What you need to do –
Number of lines with "February" in the data: give that figure by itself.

Data to examine –
- Opening Delimiter -
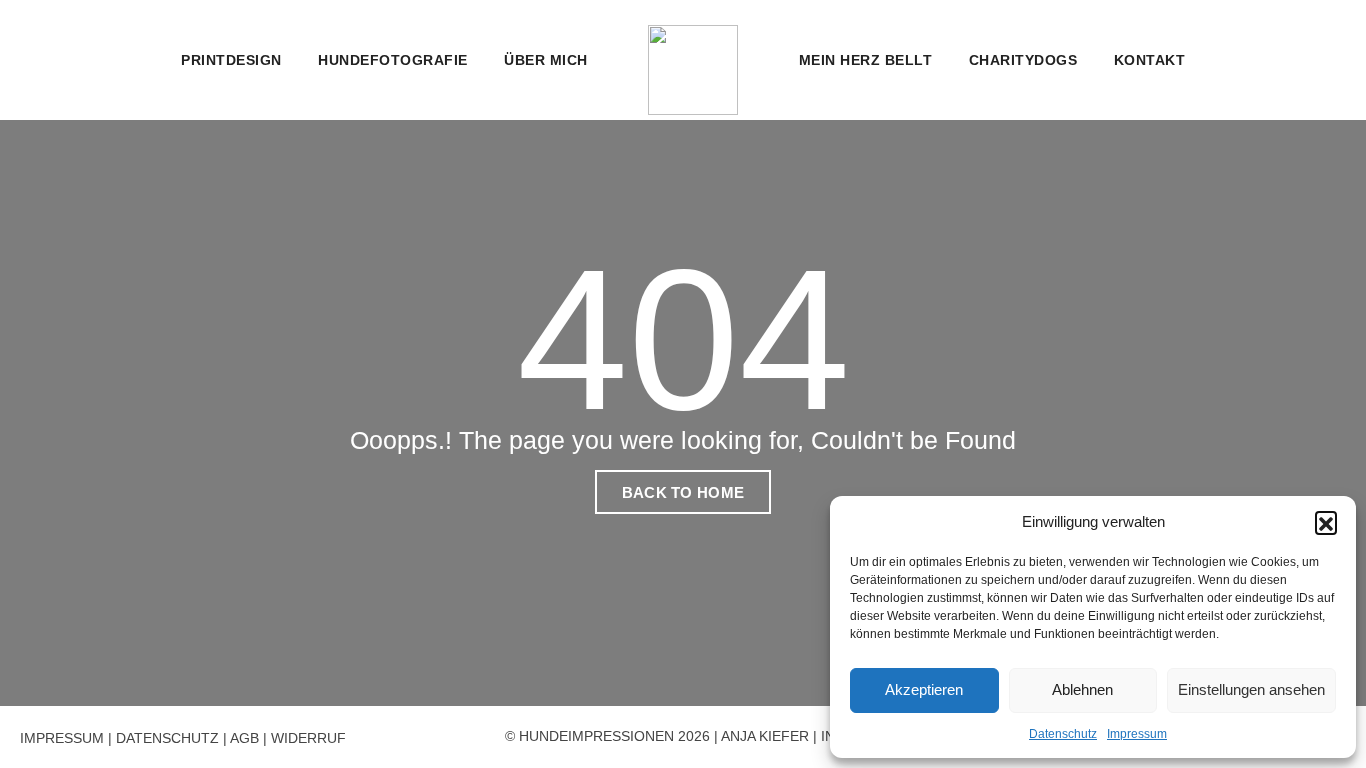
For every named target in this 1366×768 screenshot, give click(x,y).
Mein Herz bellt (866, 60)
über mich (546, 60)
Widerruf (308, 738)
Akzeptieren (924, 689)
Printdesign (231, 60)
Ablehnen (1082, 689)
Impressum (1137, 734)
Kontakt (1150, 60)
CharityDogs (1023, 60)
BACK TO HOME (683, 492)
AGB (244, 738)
- Closing Delimiter -
- Opening Delimiter -
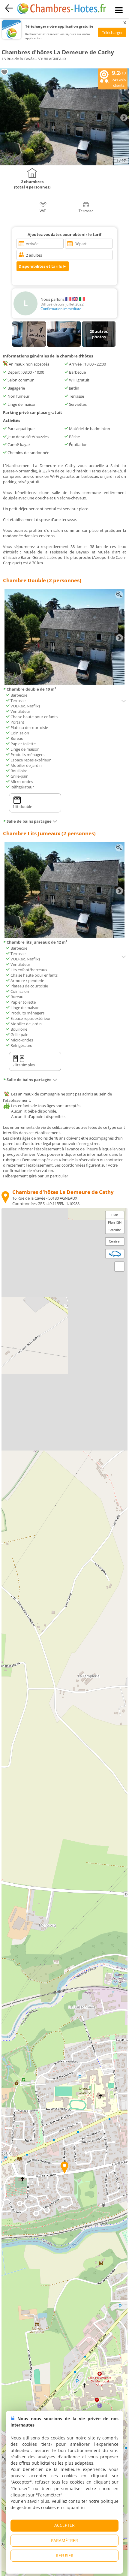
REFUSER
- Closing Delimiter -
- Opening Delimiter -
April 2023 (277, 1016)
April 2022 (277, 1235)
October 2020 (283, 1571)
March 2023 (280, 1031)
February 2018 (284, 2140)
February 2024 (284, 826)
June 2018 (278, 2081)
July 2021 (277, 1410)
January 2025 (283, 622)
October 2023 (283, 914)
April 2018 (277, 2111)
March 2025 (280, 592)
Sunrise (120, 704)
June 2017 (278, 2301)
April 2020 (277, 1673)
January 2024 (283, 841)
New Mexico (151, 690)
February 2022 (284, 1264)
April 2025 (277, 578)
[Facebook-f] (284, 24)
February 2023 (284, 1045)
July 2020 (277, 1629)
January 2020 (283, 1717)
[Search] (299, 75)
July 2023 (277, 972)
- Closing Delimiter -
Result –
4